By Mark Scott
The expansion of carbon contracts also has created a demand for financial intermediaries to help European companies navigate the emissions trading scene. Heavily polluting industries, such as energy, cement, and metals production, must buy and sell credits under the EU ETS, but smaller companies often lack the resources to trade CO2 on their own. Where oil producers such as BP or utilities such as France's EDF already have deep experience with trading, a small-scale glass manufacturer in Spain could be caught out by the complex carbon markets.
In response, outfits like Britain's Carbon Capital Markets (CCM)have stepped into the void. Offering to shoulder companies' commitments under the EU ETS, CCM trades emissions credits on behalf of small industrial clients and simultaneously finances carbon projects in the developing world to create CER credits.

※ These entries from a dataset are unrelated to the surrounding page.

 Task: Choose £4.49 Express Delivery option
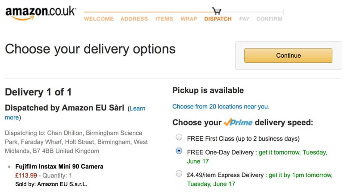(179, 173)
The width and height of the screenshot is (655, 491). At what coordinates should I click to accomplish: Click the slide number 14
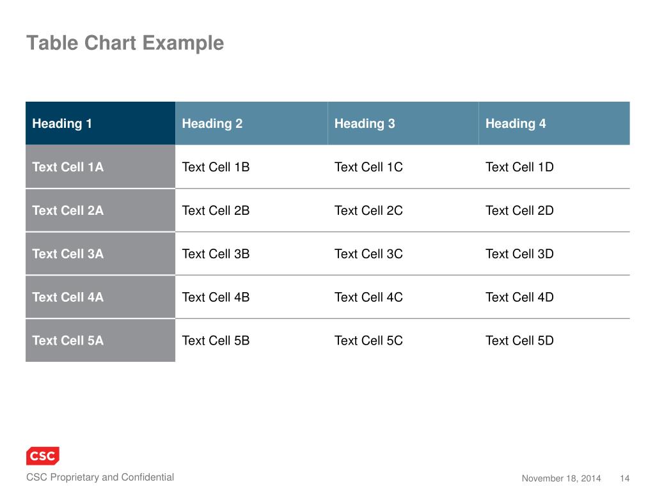624,478
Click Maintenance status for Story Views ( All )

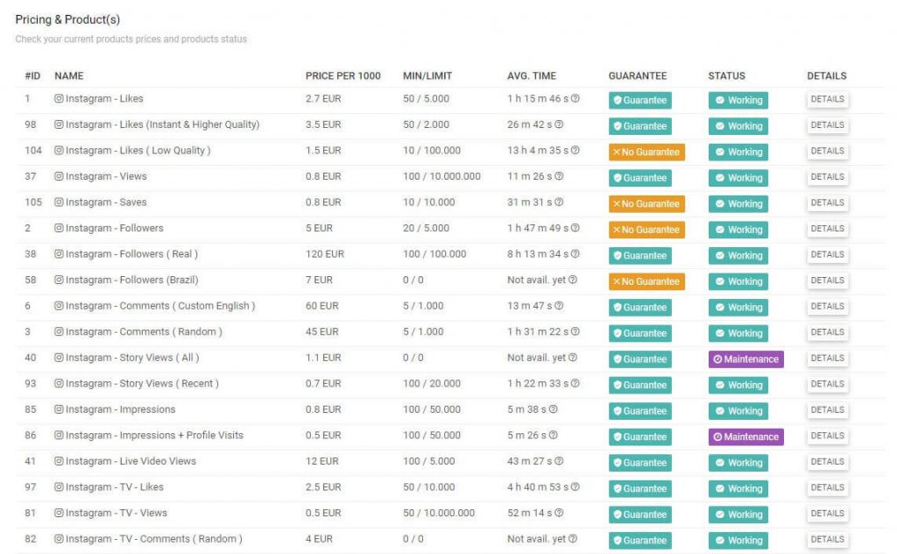[745, 359]
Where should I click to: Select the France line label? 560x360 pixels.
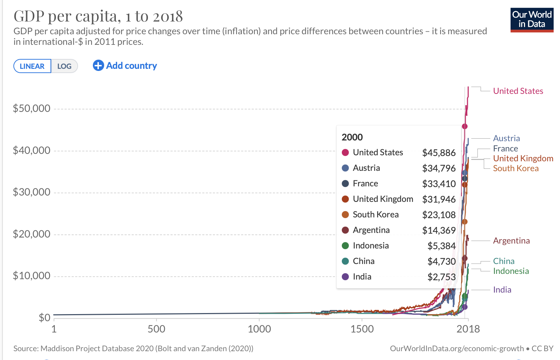pyautogui.click(x=505, y=149)
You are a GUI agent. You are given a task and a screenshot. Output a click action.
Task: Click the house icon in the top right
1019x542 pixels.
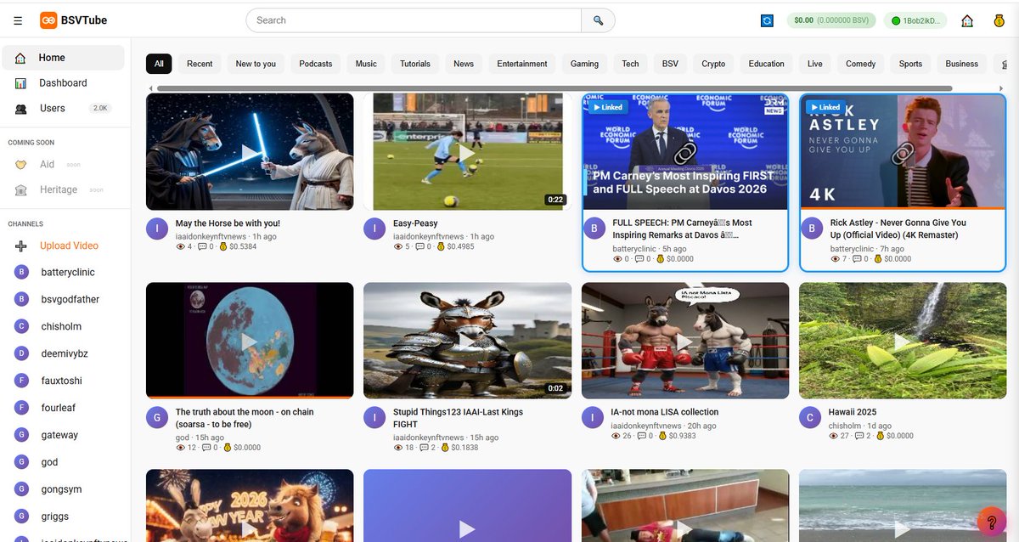pos(967,20)
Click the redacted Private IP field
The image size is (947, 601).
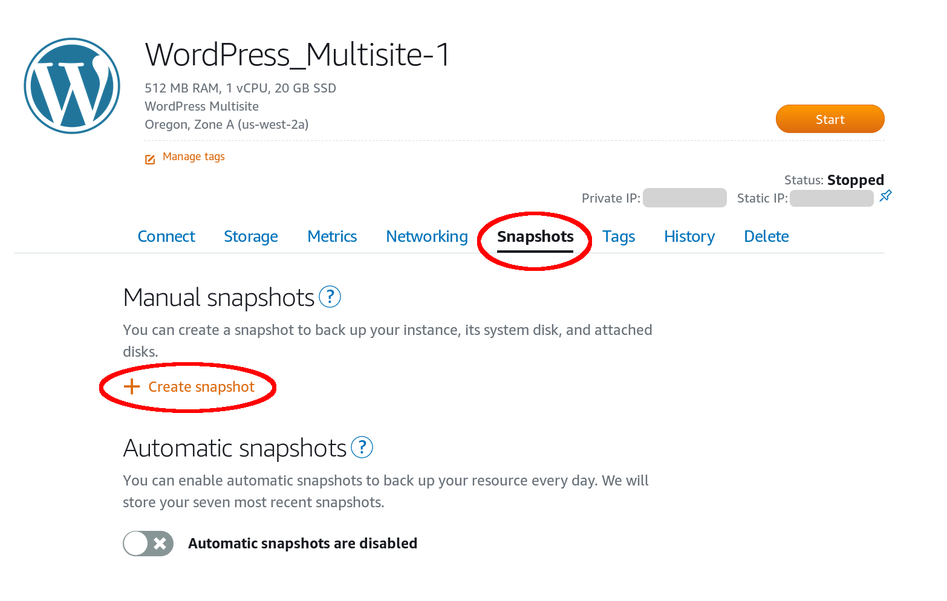click(685, 198)
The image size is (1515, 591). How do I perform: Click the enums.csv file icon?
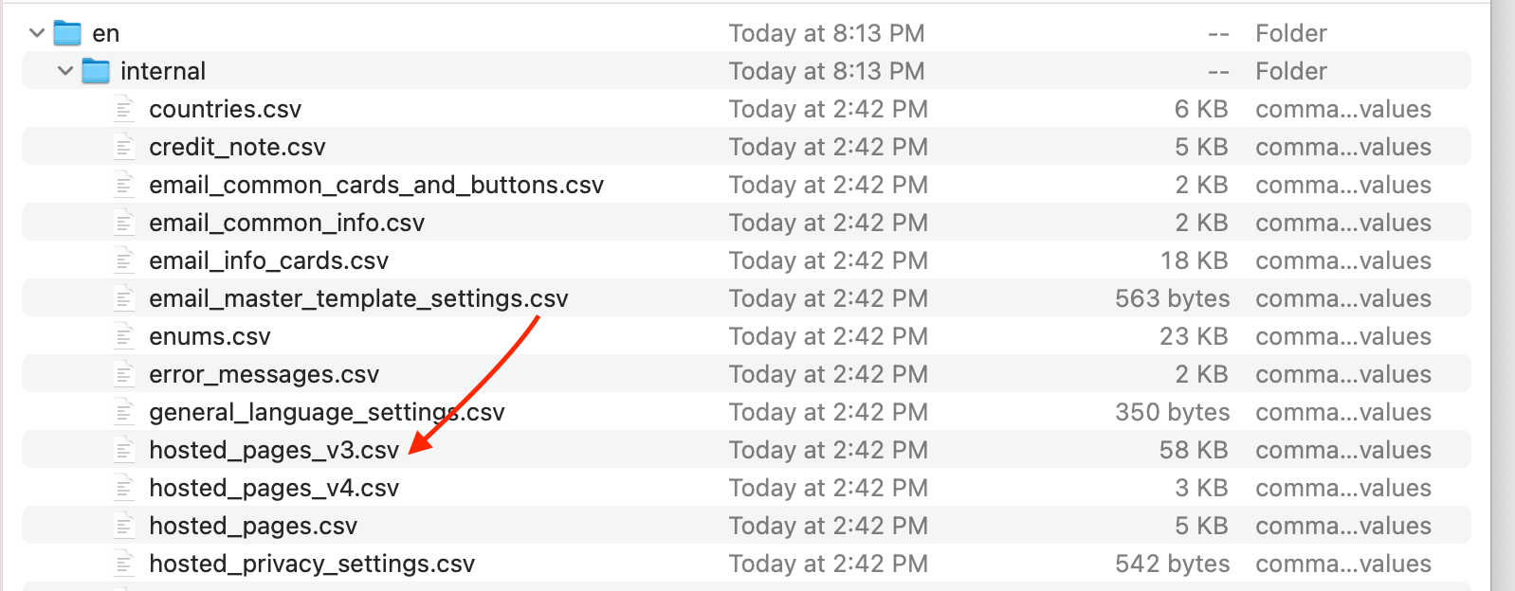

Since opening its doors in 2005, the company now has more than 350 clients across Europe and trades up to 50 million emissions credits each day.
"We act as a sort of stockbroker for players in the emissions trading market," says CCM Chief Executive Officer Lionel Fretz. "The market is here to stay -- the EU really stepped out on its own by creating this market-based mechanism."
Unfair Advantage to Emerging Nations?
To be sure, not everything has gone smoothly for Europe's attempts to reduce CO2 emissions. An overallocation of carbon credits caused prices to drop almost to nothing in the first phase of the EU ETS, which ended in 2007. At the same time, consultancy Point Carbon estimates the Continent's emissions actually rose by 1.1 percent last year.
Polluting industries also say the extra costs associated with carbon have given a competitive advantage to rivals located in emerging countries that don't have to offset their CO2 footprint. "At today's prices, buying carbon adds 10 percent on to industry production costs," says Ian Rogers, director of UK Steel, an industry body.
Market watchers expect these problems to iron themselves out as Europe's carbon markets mature -- especially after 2011, when the aviation sector joins the EU ETS. Other parts of the world also are taking a page out of the European playbook: Australia will launch its own cap-and-trade scheme in 2010, and analysts reckon a federally regulated market in the US could get approval soon after the November elections.
Despite a few early teething problems, Europe's solution to climate change stands as a global model of applying market-based innovation to a tough social and environmental problem. And nimble companies like ECX and CCM have led the way.